### Abstract

Learning by imitation in humanoids is challenging due to the unpredictable environments these robots have to face during reproduction. Two sets of tools are relevant for this purpose: 1) probabilistic machine learning methods that can extract and exploit the regularities and important features of the task; and 2) dynamical systems that can cope with perturbation in real-time without having to replan the whole movement. We present a learning by imitation approach combining the two benefits. It is based on a superposition of virtual spring-damper systems to drive a humanoid robot's movement. The method relies on a statistical description of the springs attractor points acting in different candidate frames of reference. It extends dynamic movement primitives models by formulating the dynamical systems parameters estimation problem as a Gaussian mixture regression problem with projection in different coordinate systems. The robot exploits local variability information extracted from multiple demonstrations of movements to determine which frames are relevant for the task, and how the movement should be modulated with respect to these frames. The approach is tested on the new prototype of the COMAN compliant humanoid with time-based and time-invariant movements, including bimanual coordination skills.

### Bibtex reference

@inproceedings{Calinon12Hum,
author="Calinon, S. and Li, Z. and Alizadeh, T. and Tsagarakis, N. G. and Caldwell, D. G.",
title="Statistical dynamical systems for skills acquisition in humanoids",
booktitle="Proc. {IEEE} Intl Conf. on Humanoid Robots ({H}umanoids)",
year="2012",
pages="323--329"
}

### Video

Imitation is not simply recording and replaying movements. The learned skills require to be generalized to new situations. For example, if someone grasps a bottle of orange juice, shakes it and pours its content into a glass, the robot should be able to reproduce the task even if the position of the bottle and the glass are different than during the demonstrations. The robot should be able to shake the bottle even if its body does not have the same exact shape and configuration of articulations (a.k.a. correspondence problem, retargeting problem, mapping problem).

In contrast to robots in standard industrial settings, humanoids and compliant robots can work in unpredictable environment and in the proximity of users. Two sets of tools are relevant for learning and reproducing skills in unpredictable environment:

• Probabilistic machine learning tools: they can extract and exploit the regularities and relevant characteristics of the task.
• Dynamical systems: they are able to cope with perturbations in real-time without having to replan the whole trajectory.
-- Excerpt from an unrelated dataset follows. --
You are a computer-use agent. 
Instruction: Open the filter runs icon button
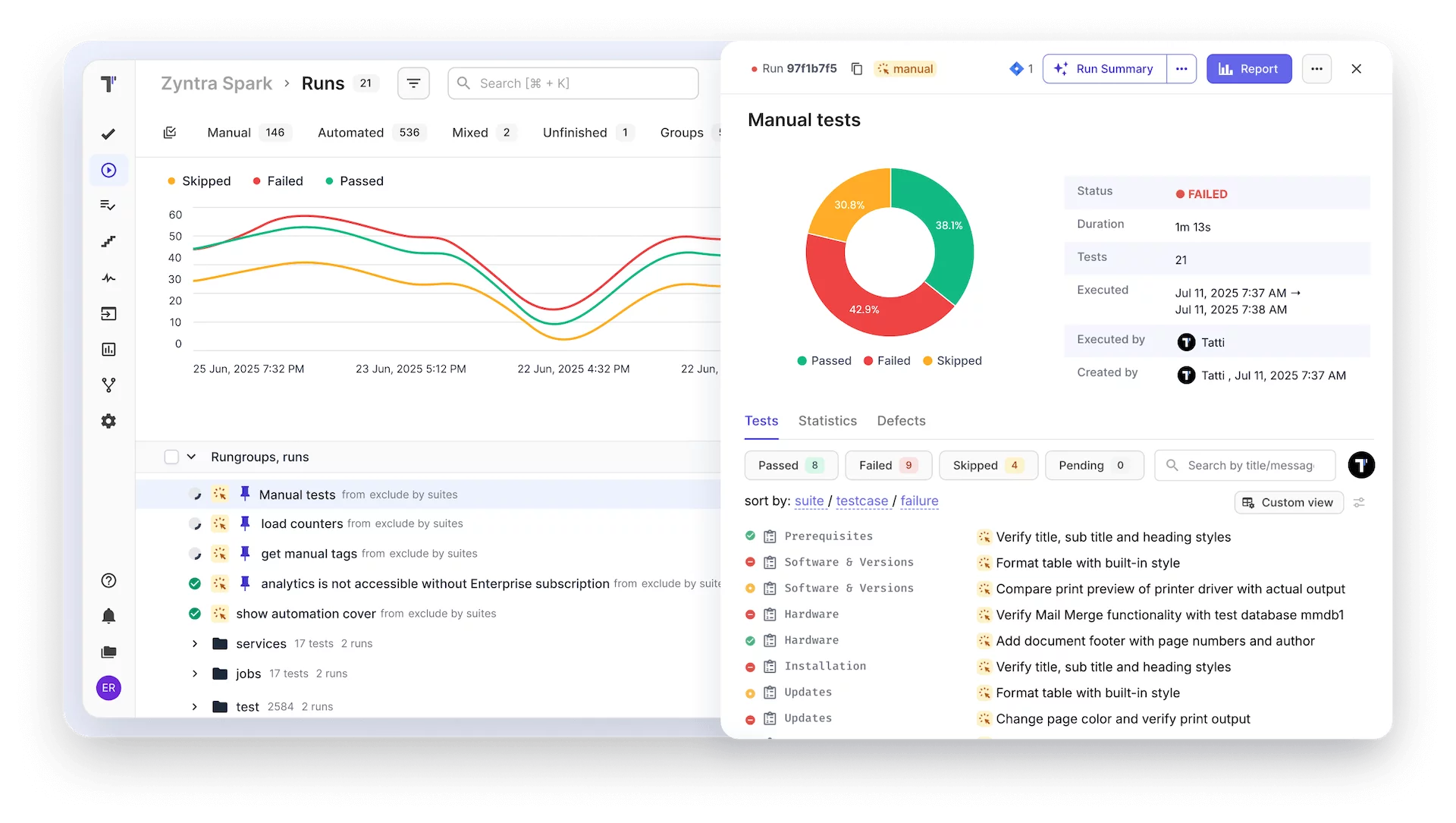click(x=413, y=83)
We study how to make these two sets of tools work together. The problem can be illustrated as follows. We assume that the motion of the robot is driven by a set of virtual springs that are related (connected) to a set of candidate objects or body parts of the robot. The learning problem consists of estimating when and where to activate these springs. This can be learned from demonstrations by exploiting the invariant characteristics of the task (the parts of the movement that are the same between the multiple demonstrations). The consistent characteristics will result in strong springs, and the irrelevant will result in soft springs.

What does the video show?

By using the same software, we can teach different skills to the robot. Demonstrations were recorded by placing visual markers on an object and on the hands of the user, tracked by the Optitrack system.

When the model is tested with hand clapping movements, the robot extracted that bimanual coordination was required. Namely, that the position of one hand is regulated with respect to the other hand. The clapping motion is not perturbed by moving the object around the robot, because the robot learned that the object was not relevant for this skill (i.e., the springs attached to the object frame are too weak to influence the movement).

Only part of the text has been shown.